Góða Ólavsøku!! Here comes the national holiday of the Faroe Islands

Today and tomorrow the annual Ólavsøku-celebrations take place in Tórshavn, the capital city of the Faroe Islands.

Today is Ólavsøkuaftan (Ólavsøku Eve), and tomorrow is Ólavsøkudagur (Ólavsøku Day).

Ólavsøka is the biggest summer festival in the Faroe Islands, and by most Faroese considered as the national holiday of the country.

Ólavsøka (Saint Olaf’ Day) is celebrated for several days, but the day itself is on July 29.

Ólavsøka’s literal meaning is “Saint Olaf’s Wake” (vigilia sancti Olavi  in Latin). Ólavsøka is a celebration of the Norwegian king Olaf Haraldsson II (Ólavur Halgi  in Faroese), who died in the battle at Stiklestad Norway in 1030. After his death, King Olaf was canonised and became the patron saint of Norway. His death is thought to have contributed to the subsequent Christianisation of Norway, and thus also the Faroe Islands. In the Middle Ages the Faroe Islands were part of the Kingdom of Norway and the tradition of Olsok (as it is called in Norwegian) has lasted on the Faroe Islands, and is today recognised as the National Day and Festival of Faroe Islands.

Like several other Faroese holidays, the vøka begins the evening before, so Ólavsøka always starts on July 28 with an opening ceremony. Some events start even before that; for instance, there has been a Ólavsøku Concert (and, in latter years, a Pride Parade) held on 27 July for several years.

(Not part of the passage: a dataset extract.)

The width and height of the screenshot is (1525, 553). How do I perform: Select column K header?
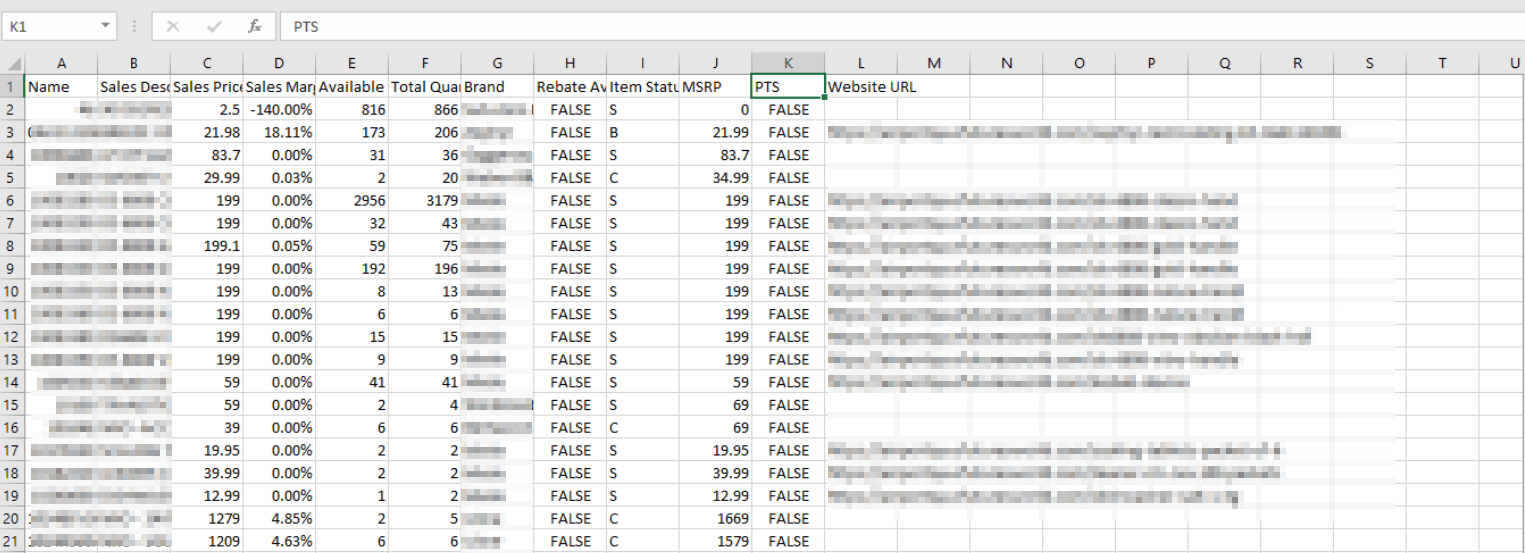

During Ólavsøka many Faroese people crowd into the capital Tórshavn, were Ólavsøka is celebrated. People stroll up and down the streets of Tórshavn, many dressed in the colourful national Faroese dress, greeting friends and acquaintances and partaking in jovial celebrations. The festival features many cultural highlights such as traditional Faroese chain dancing and ballad singing, concerts, art exhibitions and sports events (including the national rowing competition finals).

The salute for Ólavsøka in Faroese is Góða Ólavsøku! (Good Olaf’s Wake!).

Ólavsøka also marks the annual opening of the Faroese parliament Løgtingið, as it has done for the past 900 years, when parliament is officially in session again after the summer holidays.

The opening of the Løgting starts at 11 in the morning of July 29, where the members of Parliament, Government Ministers, the priests of the National Church of Faroe Islands and other public officials will walk in procession to the Cathedral of Tórshavn where a service is held. After the service the procession walks to the House of Parliament were there are choral and musical performances

At the formal opening of Parliament the Prime Minister (Løgmaður) will give his annual speech and address to the Parliament and the Faroese Nation.